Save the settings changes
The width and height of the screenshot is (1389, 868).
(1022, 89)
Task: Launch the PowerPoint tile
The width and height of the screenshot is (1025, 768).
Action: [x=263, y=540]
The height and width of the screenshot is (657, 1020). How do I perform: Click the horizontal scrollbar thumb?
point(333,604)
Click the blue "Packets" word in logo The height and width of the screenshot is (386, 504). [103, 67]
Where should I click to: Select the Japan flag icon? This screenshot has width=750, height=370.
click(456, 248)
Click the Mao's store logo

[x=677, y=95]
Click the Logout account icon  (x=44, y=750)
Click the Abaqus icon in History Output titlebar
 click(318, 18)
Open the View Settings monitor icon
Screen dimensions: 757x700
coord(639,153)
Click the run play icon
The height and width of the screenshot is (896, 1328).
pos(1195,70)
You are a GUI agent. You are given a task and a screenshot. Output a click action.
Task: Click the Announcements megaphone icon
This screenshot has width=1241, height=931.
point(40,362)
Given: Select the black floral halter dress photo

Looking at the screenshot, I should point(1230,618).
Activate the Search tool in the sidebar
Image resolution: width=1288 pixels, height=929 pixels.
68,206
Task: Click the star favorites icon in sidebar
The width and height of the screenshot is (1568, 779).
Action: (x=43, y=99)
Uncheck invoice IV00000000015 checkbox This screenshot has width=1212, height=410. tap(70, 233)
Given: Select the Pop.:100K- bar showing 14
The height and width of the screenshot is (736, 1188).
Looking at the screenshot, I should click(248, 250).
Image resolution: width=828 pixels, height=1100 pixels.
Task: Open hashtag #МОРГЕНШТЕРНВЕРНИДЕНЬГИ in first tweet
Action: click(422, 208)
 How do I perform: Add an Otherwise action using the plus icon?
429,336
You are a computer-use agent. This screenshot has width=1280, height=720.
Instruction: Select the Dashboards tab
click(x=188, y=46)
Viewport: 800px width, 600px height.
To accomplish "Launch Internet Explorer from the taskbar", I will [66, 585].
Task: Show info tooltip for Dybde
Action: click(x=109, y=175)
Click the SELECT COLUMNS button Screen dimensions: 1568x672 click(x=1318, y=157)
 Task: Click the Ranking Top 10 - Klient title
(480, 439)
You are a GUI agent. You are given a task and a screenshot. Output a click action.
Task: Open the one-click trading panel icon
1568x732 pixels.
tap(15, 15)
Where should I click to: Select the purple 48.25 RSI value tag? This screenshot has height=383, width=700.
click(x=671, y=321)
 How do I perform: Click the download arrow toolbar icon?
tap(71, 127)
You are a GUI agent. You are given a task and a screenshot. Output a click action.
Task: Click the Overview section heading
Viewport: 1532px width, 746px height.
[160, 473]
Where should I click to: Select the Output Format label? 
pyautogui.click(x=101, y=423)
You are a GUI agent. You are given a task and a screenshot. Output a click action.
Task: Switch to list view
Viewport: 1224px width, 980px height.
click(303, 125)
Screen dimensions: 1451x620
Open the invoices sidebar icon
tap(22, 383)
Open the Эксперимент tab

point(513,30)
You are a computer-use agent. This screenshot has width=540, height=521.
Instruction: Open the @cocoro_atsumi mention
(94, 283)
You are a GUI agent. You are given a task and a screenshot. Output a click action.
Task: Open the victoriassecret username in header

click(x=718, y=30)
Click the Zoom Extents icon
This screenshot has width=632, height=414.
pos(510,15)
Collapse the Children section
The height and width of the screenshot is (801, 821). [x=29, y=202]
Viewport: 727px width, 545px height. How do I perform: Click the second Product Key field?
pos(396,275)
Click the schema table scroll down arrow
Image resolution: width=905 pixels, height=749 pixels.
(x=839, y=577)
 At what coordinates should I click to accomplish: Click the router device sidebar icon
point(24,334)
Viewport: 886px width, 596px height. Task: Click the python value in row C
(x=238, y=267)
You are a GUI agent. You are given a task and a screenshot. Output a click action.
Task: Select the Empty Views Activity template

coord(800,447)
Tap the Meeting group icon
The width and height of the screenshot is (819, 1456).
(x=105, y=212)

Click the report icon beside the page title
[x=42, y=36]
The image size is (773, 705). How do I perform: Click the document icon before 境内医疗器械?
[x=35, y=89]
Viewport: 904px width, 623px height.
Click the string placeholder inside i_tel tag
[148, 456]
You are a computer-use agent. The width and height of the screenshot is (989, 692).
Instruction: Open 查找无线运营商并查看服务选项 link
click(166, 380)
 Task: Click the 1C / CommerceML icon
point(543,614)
......
Starting with the line that contains "This screenshot has width=632, height=414.", print every line through the end of the entries above exactly as written, both boundary lines included, and nothing else.

● WRITTEN SOLUTION:
This screenshot has width=632, height=414.
pos(510,15)
Collapse the Children section
The height and width of the screenshot is (801, 821). [x=29, y=202]
Viewport: 727px width, 545px height. How do I perform: Click the second Product Key field?
pos(396,275)
Click the schema table scroll down arrow
Image resolution: width=905 pixels, height=749 pixels.
(x=839, y=577)
 At what coordinates should I click to accomplish: Click the router device sidebar icon
point(24,334)
Viewport: 886px width, 596px height. Task: Click the python value in row C
(x=238, y=267)
You are a GUI agent. You are given a task and a screenshot. Output a click action.
Task: Select the Empty Views Activity template

coord(800,447)
Tap the Meeting group icon
The width and height of the screenshot is (819, 1456).
(x=105, y=212)

Click the report icon beside the page title
[x=42, y=36]
The image size is (773, 705). How do I perform: Click the document icon before 境内医疗器械?
[x=35, y=89]
Viewport: 904px width, 623px height.
Click the string placeholder inside i_tel tag
[148, 456]
You are a computer-use agent. The width and height of the screenshot is (989, 692).
Instruction: Open 查找无线运营商并查看服务选项 link
click(166, 380)
 Task: Click the 1C / CommerceML icon
point(543,614)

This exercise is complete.